Acompaño a mi hermana a hacer una vuelta. Me armo con la Tentación del fracaso, los diarios de Ribeyro, para soportar la espera. Cuando llegamos al lugar, me encuentro con un supermercado, y le digo que la voy a esperar ahí.
Nos despedimos de forma apresurada y entro al lugar. Es temprano y como no desayuné nada, pienso en qué voy a comer y sonrío. Larga vida al primer café del día.
Paseo por el primer piso del supermercado y le doy toda la vuelta buscando una cafetería. Cuando termino mi recorrido, me doy cuenta de unas escaleras y un aviso de fondo rojo y letras blancas con la palabra cafetería escrita en Mayúsculas.
Las comienzo a subir y como son metálicas, mis pisadas retumban.
El segundo piso resulta ser un ambiente muy iluminado, con mesas plásticas y sillas rojas y azules. El lugar está vacío. Detrás del mostrador no hay nadie.
Pienso que es la última cafetería del mundo, que después de un evento apocalíptico, por algún azar del destino ese lugar quedó en pie.
De unos parlantes sale música a todo volumen: Merengue apambichao. Imagino que así se escribe, si no, le pido disculpas a los admiradores de ese tipo de merengue y a los adictos a la gramática y la “buena” escritura.
Los parlantes no se cansan de escupir éxitos del ayer, de miniteca, digamos: Sergio Vargas con su “Te va a doler”, Proyecto uno y su “No pare sigue sigue”, y así.
Por fin aparece una mujer detrás del mostrador. “¿Qué quiere?, me pregunta. Miro los productos y hay un caldo de costilla de aspecto dudoso , unas arepas blancas y amarillas que parecen tiesas, y unos pasteles que, al parecer son carimañolas.
Me decanto por el último producto y pido 2. No sé porque lo hago, porque estoy seguro que con una es suficiente. Debe ser porque de forma inconsciente pienso envolver una en una servilleta, cuando deba abandonar ese lugar y enfrentarme al paisaje inhóspito que me espera allá afuera.
Cuando voy a pagar le pregunto a la mujer que si tiene ají o alguna salsa. “¿Sal?”, responde. “No, S.A.L.S.A”, le respondo exagerando la pronunciación. “Ahí hay mayonesa y salsa de tomate”, me dice, al tiempo que señala el lugar en el que están. Le doy las gracias y no insisto más.
Me pasan las carimañolas en un plato de icopor y están frías. Le pregunto a la mujer que si por favor las puede calentar y, con desgano, toma el plato y lo mete en un horno microondas.

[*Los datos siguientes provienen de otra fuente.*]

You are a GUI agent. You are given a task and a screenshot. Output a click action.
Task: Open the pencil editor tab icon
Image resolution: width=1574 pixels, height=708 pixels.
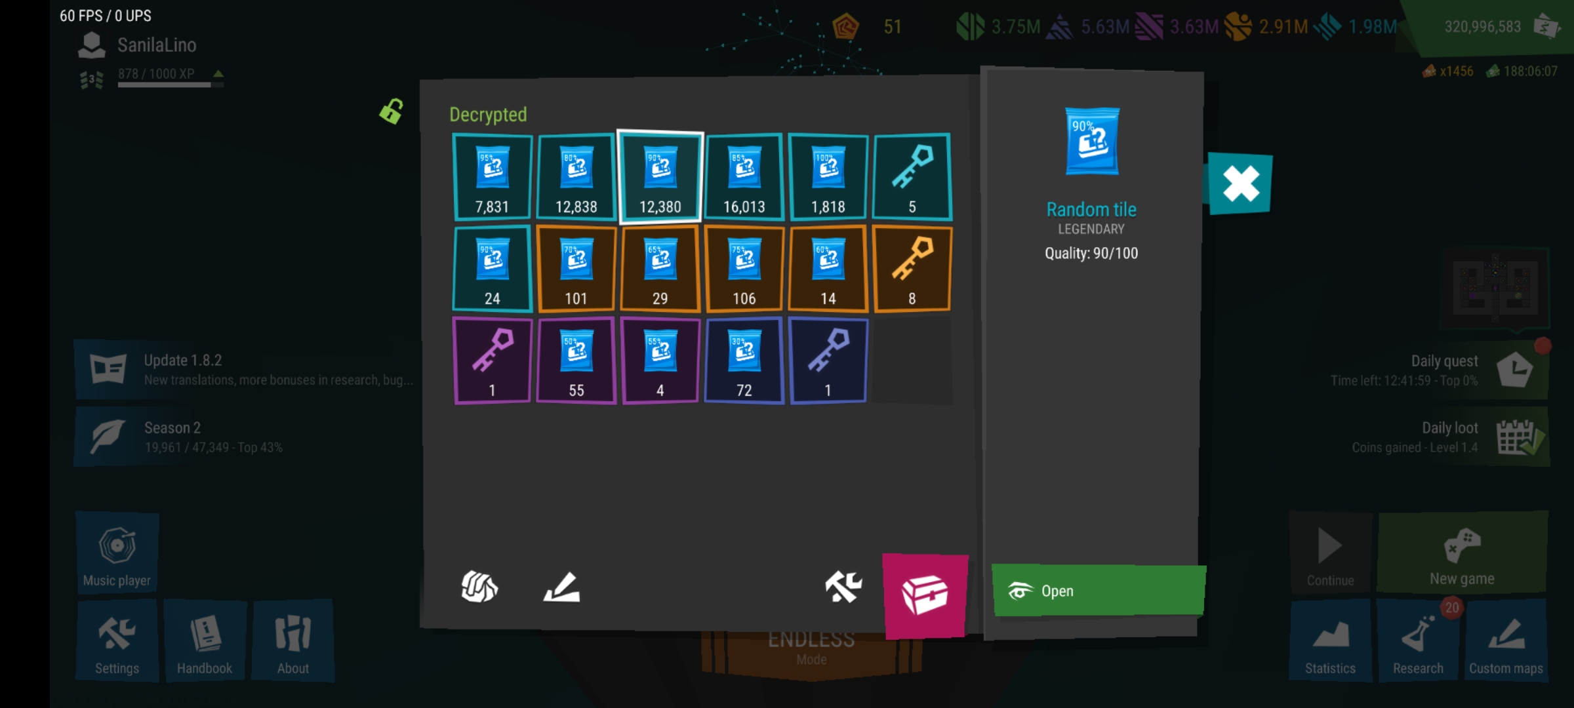[x=562, y=587]
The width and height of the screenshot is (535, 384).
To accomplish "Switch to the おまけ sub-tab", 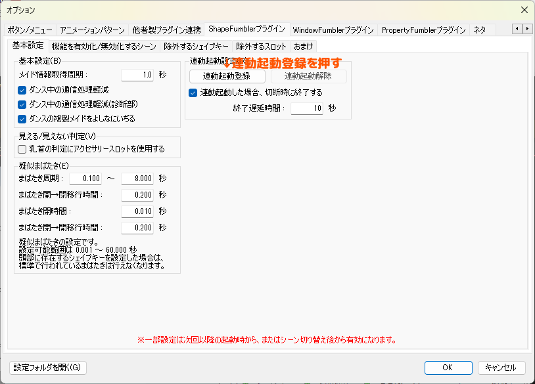I will coord(304,46).
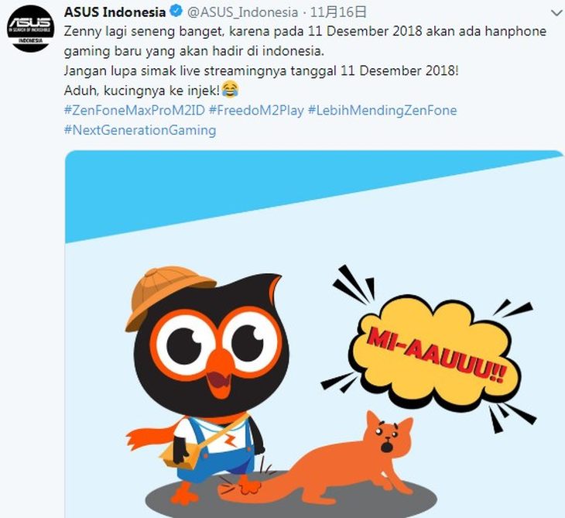Image resolution: width=565 pixels, height=518 pixels.
Task: Click the tweet text about 11 Desember 2018
Action: (x=305, y=60)
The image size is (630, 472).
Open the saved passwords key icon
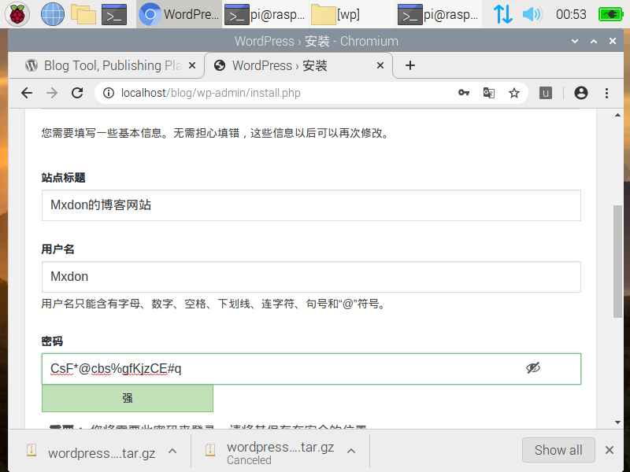[464, 93]
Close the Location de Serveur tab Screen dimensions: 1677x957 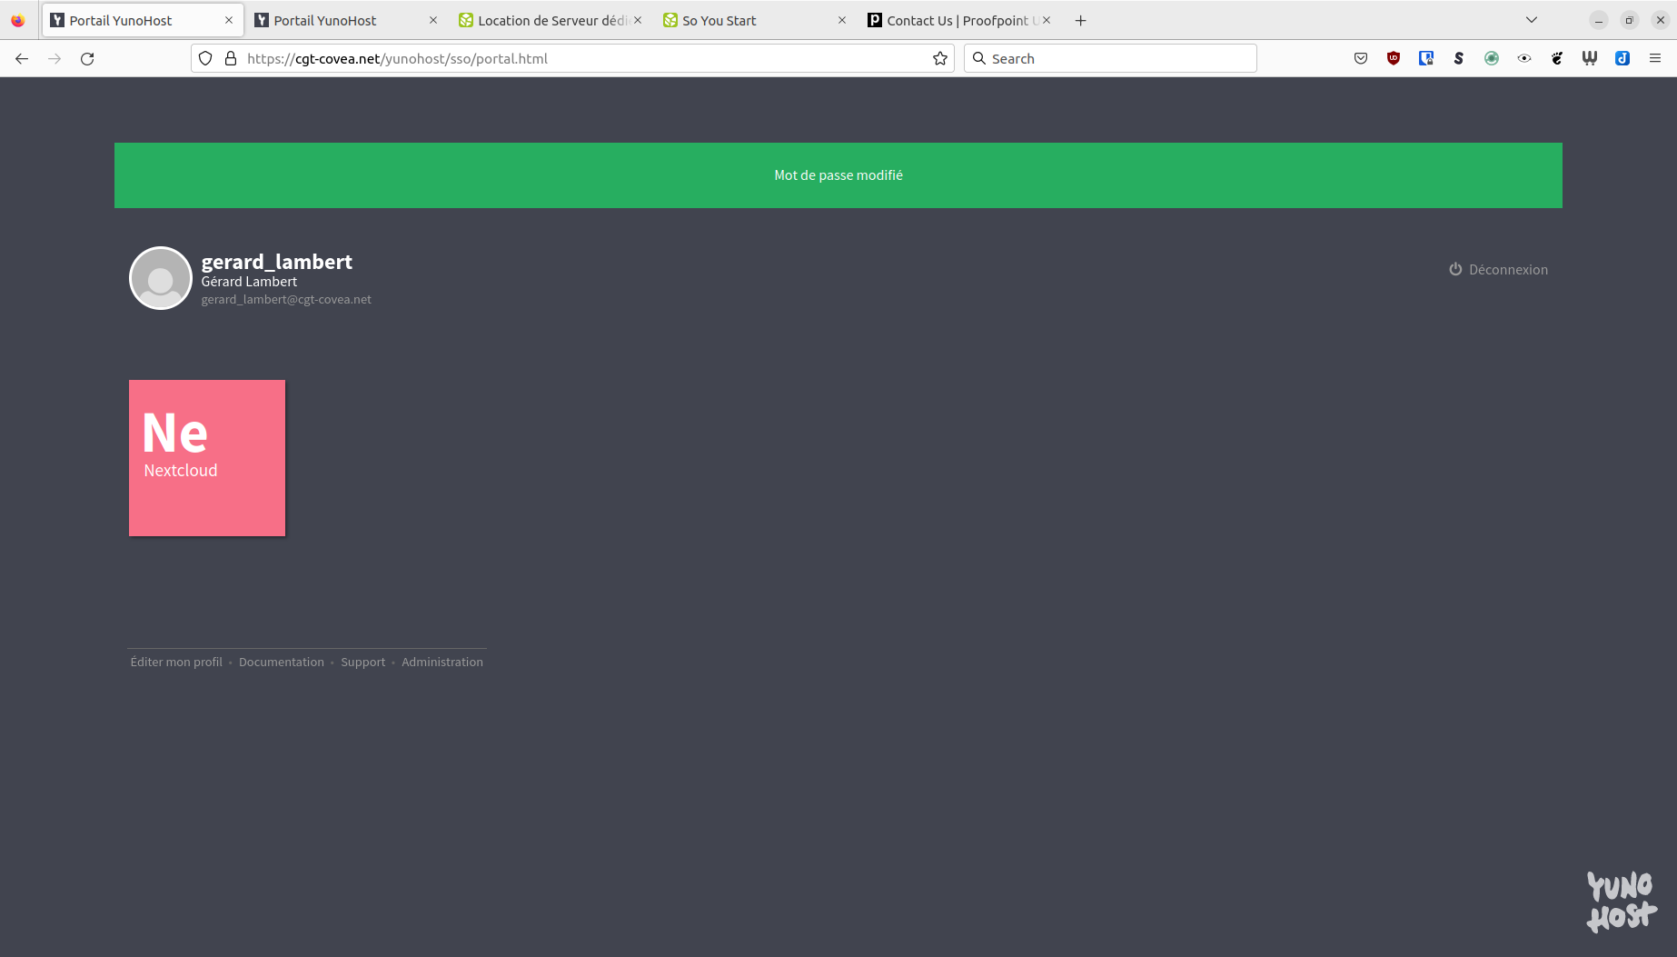[638, 20]
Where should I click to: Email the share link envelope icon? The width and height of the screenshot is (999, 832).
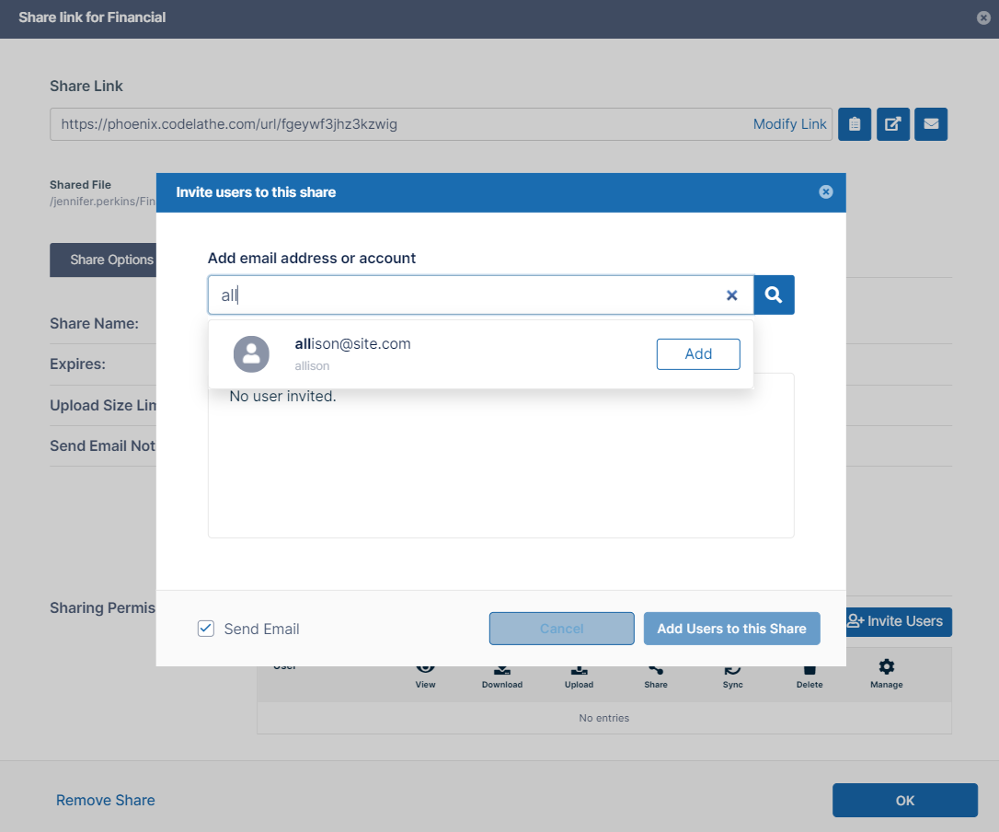tap(931, 124)
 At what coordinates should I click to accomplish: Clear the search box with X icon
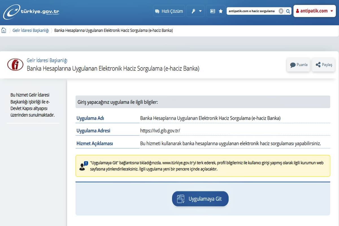(281, 11)
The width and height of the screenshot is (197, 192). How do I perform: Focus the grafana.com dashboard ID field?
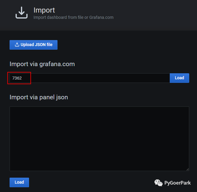(90, 78)
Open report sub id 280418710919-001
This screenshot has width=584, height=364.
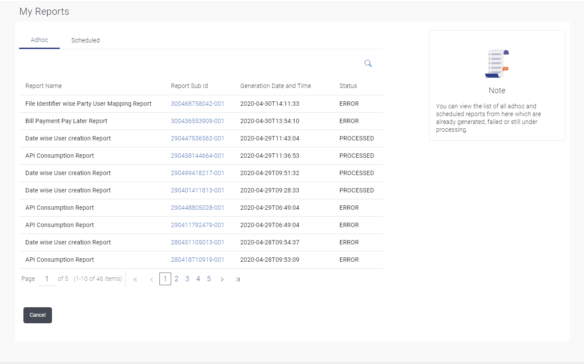click(198, 260)
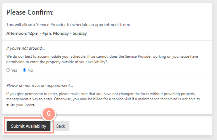The image size is (217, 140).
Task: Click the orange step 6 badge
Action: click(x=49, y=114)
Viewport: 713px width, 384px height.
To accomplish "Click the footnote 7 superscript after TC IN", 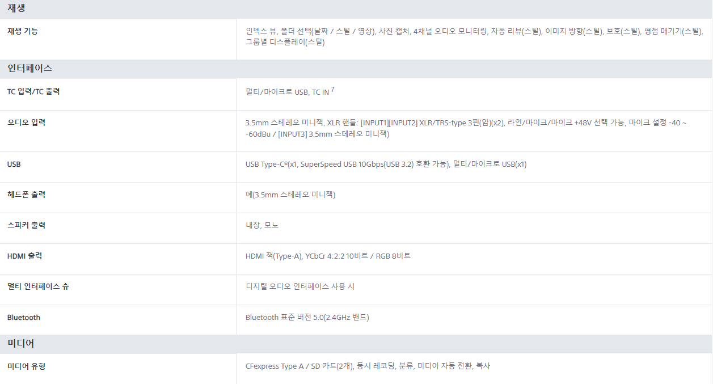I will click(333, 90).
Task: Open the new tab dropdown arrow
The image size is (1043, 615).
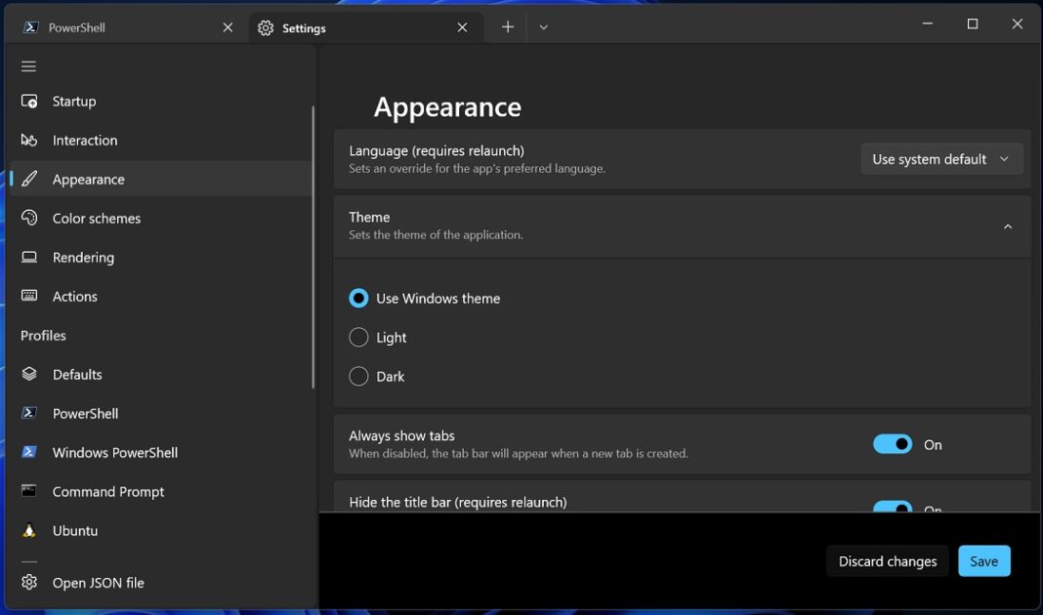Action: 543,27
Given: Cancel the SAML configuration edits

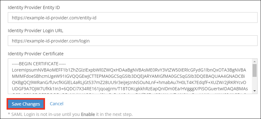Looking at the screenshot, I should point(57,104).
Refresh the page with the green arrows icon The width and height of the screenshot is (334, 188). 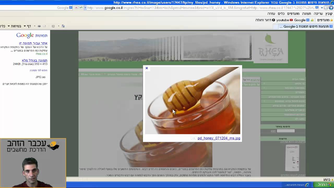(81, 8)
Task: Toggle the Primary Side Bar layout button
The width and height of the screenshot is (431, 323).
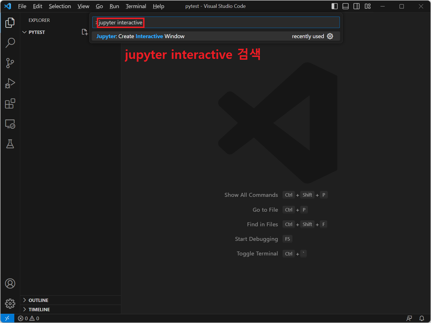Action: (334, 6)
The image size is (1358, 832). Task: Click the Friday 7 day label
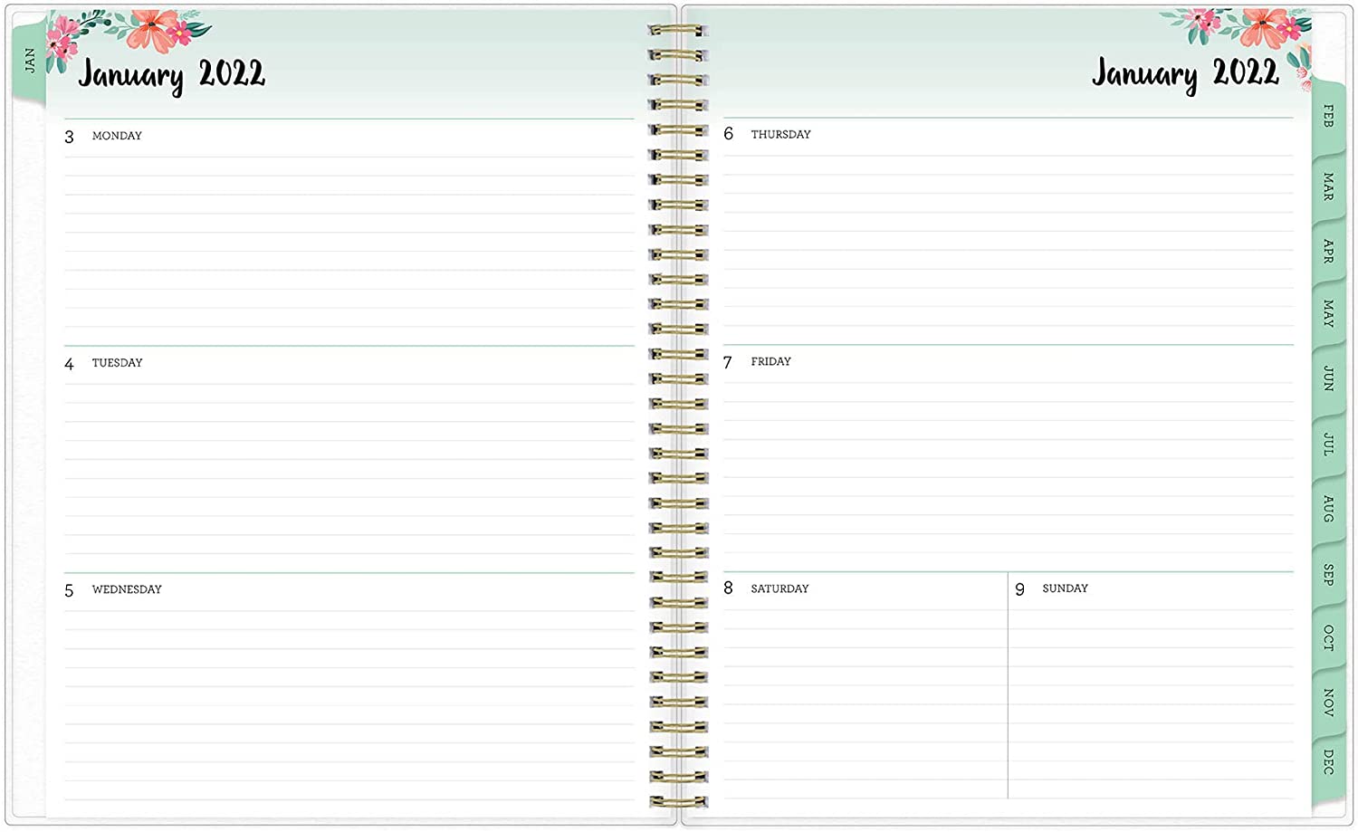[770, 361]
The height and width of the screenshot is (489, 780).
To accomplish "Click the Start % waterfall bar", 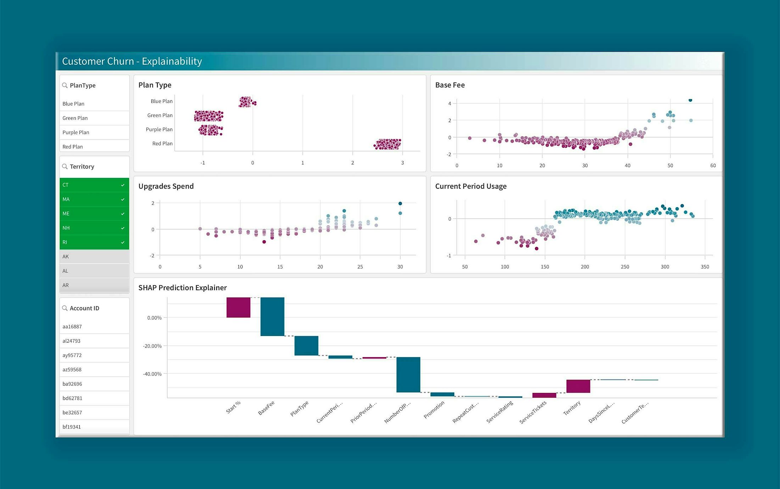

Luego cuando me siento en una mesa que da a una ventana, le doy un mordisco a una carimañola, y caigo en cuenta que tienen buen sabor, pero son 90% aceite.
La cafetería sigue igual, con el merengue como música de fondo, pero sin comensales. Abro el libro y comienzo a leer.
El escritor peruano está en Alemania y las entradas que leo tienen varios pensamientos relacionados con la escritura:
“Escribir no es un acto continuo. Generalmente va acompañado de largos intervalos de distracción, durante los cuales se hacen dibujitos al margen del papel, se enciende un cigarrillo, se mira por la ventana, se piensa en cosas que no tienen que ver nada con la literatura”
Anotaba el escritor el 6 de abril de 1958 en sus diarios de Berlín, Hamburgo y Fráncfort.
Levanto la cabeza y veo que ya han llegado más personas a esta cafetería del fin del mundo.
Al poco tiempo suena mi celular, y mi hermana me avisa que ya terminó. Cuando salgo a la calle todo parece normal, pero nunca se sabe, el fin del mundo, el personal al menos, se puede encontrar a la vuelta de la esquina.